Drug Policy in Brazil
inconsistencies in preventive and repressive policies and the distinction between trafficking and consumption
DOI:
https://doi.org/10.62530/rbdc25p507Keywords:
Drup Policy, Prevention and Repression, Distinction between Trafficking and Consumption, Human Rights, HealthAbstract
ABSTRACT
Drug policy in Brazil has historically been marked by repression, with an emphasis on the criminalization of use and the repression of trafficking. However, the complexity of the phenomenon, which involves health, public security, and human rights dimensions, demands more integrated approaches. The absence of objective criteria to differentiate trafficking from consumption generates legal uncertainty, mass incarceration, and overlapping fragmented policies, hindering the effectiveness of both repressive and public health strategies. This study aims to critically analyze the convergences and divergences between the policies of the National Secretariat for Drug Policies and those of the Ministry of Health, highlighting how the distinction between patrimonial intent (trafficking) and health-related intent (consumption) can guide complementary policies. To this end, documentary and bibliographic research was conducted, with a critical-narrative review of public policies and regulations, combined with a jurimetric analysis of data from the Brazilian Association of Jurimetrics, which reveal the impacts of Law 11.343/2006 on incarceration and on the classifications of possession and trafficking in São Paulo.
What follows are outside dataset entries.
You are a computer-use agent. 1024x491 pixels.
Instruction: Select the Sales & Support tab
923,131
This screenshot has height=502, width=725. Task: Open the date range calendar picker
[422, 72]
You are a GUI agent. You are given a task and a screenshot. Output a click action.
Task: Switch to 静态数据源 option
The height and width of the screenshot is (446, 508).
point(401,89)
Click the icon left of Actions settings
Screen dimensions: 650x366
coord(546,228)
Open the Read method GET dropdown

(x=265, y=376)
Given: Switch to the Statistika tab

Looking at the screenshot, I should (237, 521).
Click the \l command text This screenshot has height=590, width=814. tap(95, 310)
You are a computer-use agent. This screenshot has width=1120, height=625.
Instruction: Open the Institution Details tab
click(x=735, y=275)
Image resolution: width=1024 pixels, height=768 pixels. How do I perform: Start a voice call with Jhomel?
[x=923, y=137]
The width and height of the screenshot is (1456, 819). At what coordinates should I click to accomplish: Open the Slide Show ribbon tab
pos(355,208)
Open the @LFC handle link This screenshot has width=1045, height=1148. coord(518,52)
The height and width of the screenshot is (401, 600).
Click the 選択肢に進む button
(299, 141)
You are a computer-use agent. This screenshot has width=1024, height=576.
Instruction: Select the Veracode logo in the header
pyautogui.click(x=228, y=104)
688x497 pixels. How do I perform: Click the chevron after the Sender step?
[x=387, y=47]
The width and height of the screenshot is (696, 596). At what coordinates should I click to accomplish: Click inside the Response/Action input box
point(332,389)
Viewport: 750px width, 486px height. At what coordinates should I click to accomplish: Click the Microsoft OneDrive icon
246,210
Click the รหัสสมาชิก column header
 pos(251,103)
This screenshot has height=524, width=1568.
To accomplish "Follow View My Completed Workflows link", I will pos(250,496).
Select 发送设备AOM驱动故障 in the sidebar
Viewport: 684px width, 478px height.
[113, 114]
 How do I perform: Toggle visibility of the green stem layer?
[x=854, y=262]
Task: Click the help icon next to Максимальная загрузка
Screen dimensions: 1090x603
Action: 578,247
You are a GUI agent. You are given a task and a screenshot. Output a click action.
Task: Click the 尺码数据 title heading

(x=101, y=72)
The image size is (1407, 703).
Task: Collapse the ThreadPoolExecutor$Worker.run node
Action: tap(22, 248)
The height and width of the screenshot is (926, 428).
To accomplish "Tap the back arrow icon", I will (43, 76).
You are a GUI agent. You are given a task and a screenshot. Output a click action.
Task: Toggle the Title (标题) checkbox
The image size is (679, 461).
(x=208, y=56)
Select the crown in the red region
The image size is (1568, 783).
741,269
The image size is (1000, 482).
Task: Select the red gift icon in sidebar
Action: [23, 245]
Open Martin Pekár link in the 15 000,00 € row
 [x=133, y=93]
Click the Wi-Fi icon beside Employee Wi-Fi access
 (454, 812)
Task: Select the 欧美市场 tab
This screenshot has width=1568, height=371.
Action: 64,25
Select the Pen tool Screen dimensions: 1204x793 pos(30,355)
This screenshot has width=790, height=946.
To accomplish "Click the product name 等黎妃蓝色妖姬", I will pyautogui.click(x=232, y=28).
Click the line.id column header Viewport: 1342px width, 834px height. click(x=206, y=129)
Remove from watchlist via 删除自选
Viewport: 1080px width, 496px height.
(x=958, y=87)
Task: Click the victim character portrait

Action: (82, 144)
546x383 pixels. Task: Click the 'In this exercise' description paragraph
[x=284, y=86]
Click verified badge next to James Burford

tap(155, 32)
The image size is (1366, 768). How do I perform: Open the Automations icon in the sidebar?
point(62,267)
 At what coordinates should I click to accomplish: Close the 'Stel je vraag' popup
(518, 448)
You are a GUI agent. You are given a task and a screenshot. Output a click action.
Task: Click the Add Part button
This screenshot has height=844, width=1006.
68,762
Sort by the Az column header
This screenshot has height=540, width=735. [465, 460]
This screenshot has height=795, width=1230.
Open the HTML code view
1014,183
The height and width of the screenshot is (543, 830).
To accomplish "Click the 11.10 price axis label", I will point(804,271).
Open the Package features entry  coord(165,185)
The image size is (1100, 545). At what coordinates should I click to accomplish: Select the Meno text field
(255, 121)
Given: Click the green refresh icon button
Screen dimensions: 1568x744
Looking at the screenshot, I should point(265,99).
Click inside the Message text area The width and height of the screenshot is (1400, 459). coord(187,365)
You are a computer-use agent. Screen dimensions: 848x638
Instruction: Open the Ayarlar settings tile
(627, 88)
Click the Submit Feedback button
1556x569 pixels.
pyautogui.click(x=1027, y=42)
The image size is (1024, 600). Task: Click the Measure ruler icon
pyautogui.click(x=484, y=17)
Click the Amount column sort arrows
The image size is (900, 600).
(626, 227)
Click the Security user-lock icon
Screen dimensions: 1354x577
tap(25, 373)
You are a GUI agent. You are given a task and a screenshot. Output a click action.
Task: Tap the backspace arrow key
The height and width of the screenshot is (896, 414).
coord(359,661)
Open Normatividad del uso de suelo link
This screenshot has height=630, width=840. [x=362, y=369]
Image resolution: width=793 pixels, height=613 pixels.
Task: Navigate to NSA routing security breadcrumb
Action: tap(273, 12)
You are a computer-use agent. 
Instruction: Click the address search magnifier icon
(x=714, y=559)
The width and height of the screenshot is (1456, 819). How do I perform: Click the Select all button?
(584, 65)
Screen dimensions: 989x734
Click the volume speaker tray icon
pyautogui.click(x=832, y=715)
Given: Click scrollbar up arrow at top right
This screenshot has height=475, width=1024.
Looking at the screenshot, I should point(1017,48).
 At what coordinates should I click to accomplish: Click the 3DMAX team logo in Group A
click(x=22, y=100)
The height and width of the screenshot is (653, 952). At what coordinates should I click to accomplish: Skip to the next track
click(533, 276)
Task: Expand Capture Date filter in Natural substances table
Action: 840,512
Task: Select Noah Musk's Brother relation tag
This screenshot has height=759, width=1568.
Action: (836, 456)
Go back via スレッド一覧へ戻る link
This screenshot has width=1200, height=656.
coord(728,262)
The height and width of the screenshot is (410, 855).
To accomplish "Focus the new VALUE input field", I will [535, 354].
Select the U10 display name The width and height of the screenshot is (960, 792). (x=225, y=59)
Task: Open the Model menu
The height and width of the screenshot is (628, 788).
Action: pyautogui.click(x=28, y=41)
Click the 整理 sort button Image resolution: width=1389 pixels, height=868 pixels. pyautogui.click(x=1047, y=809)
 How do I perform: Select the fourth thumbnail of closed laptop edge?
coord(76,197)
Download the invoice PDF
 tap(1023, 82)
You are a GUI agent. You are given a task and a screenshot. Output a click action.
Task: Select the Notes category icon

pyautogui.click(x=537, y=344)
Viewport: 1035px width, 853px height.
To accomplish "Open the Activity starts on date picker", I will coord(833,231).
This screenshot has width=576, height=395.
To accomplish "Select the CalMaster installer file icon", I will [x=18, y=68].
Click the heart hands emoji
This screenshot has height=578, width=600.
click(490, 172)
The results show an 80% increase in the prison population after the Drug Law, with trafficking rising from 15.5% to 25.5% of incarcerations in six years, in addition to penal selectivity with a disproportionate impact on women. At the same time, advances in Ministry of Health policy regarding harm reduction were identified, while the National Secretariat for Drug Policies maintains its focus on structural combat against trafficking. It is concluded that the differentiation between trafficking (patrimonial core, linked to organized crime) and consumption (health dimension) opens space for complementary policies, advocating coordinated action between the National Secretariat for Drug Policies and the Ministry of Health, integrating selective repression and community-based care, with information sharing and cross-financing, towards a more rational, effective, and human rights-aligned drug policy.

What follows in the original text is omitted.